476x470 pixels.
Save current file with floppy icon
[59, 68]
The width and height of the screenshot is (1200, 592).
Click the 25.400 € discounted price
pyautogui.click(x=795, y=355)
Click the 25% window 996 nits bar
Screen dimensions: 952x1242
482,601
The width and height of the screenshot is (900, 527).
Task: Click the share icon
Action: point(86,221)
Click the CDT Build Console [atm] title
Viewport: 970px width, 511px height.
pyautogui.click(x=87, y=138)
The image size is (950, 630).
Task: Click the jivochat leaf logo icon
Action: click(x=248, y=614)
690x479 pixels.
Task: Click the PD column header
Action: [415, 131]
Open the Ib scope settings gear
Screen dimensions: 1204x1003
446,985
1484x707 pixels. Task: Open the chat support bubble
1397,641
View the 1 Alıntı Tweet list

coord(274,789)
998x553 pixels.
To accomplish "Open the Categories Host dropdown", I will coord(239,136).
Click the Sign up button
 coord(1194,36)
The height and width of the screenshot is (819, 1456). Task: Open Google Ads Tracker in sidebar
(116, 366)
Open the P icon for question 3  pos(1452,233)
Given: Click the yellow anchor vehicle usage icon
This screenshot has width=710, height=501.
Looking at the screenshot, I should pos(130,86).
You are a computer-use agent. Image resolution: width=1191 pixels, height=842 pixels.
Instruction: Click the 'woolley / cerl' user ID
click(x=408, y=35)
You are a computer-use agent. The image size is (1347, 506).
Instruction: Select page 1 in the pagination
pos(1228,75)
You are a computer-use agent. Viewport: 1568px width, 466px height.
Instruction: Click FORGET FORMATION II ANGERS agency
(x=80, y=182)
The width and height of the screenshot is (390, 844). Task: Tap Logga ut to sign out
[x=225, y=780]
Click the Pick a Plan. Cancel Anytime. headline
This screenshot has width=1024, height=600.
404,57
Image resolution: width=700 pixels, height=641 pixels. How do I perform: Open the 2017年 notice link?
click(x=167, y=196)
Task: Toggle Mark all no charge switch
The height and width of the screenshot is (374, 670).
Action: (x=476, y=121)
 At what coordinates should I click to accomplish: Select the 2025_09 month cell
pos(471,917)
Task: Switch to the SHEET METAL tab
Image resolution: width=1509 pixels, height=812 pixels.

## PROBLEM REQUIREMENTS
Reproduce all of the entries above verbatim.

## SOLUTION FOR THIS PROBLEM
476x470 pixels.
Save current file with floppy icon
[59, 68]
The width and height of the screenshot is (1200, 592).
Click the 25.400 € discounted price
pyautogui.click(x=795, y=355)
Click the 25% window 996 nits bar
Screen dimensions: 952x1242
482,601
The width and height of the screenshot is (900, 527).
Task: Click the share icon
Action: point(86,221)
Click the CDT Build Console [atm] title
Viewport: 970px width, 511px height.
pyautogui.click(x=87, y=138)
The image size is (950, 630).
Task: Click the jivochat leaf logo icon
Action: click(x=248, y=614)
690x479 pixels.
Task: Click the PD column header
Action: [415, 131]
Open the Ib scope settings gear
Screen dimensions: 1204x1003
446,985
1484x707 pixels. Task: Open the chat support bubble
1397,641
View the 1 Alıntı Tweet list

coord(274,789)
998x553 pixels.
To accomplish "Open the Categories Host dropdown", I will coord(239,136).
Click the Sign up button
 coord(1194,36)
The height and width of the screenshot is (819, 1456). Task: Open Google Ads Tracker in sidebar
(116, 366)
Open the P icon for question 3  pos(1452,233)
Given: Click the yellow anchor vehicle usage icon
This screenshot has width=710, height=501.
Looking at the screenshot, I should pos(130,86).
You are a computer-use agent. Image resolution: width=1191 pixels, height=842 pixels.
Instruction: Click the 'woolley / cerl' user ID
click(x=408, y=35)
You are a computer-use agent. The image size is (1347, 506).
Instruction: Select page 1 in the pagination
pos(1228,75)
You are a computer-use agent. Viewport: 1568px width, 466px height.
Instruction: Click FORGET FORMATION II ANGERS agency
(x=80, y=182)
The width and height of the screenshot is (390, 844). Task: Tap Logga ut to sign out
[x=225, y=780]
Click the Pick a Plan. Cancel Anytime. headline
This screenshot has width=1024, height=600.
404,57
Image resolution: width=700 pixels, height=641 pixels. How do I perform: Open the 2017年 notice link?
click(x=167, y=196)
Task: Toggle Mark all no charge switch
The height and width of the screenshot is (374, 670).
Action: (x=476, y=121)
 At what coordinates should I click to accomplish: Select the 2025_09 month cell
pos(471,917)
Task: Switch to the SHEET METAL tab
Image resolution: width=1509 pixels, height=812 pixels.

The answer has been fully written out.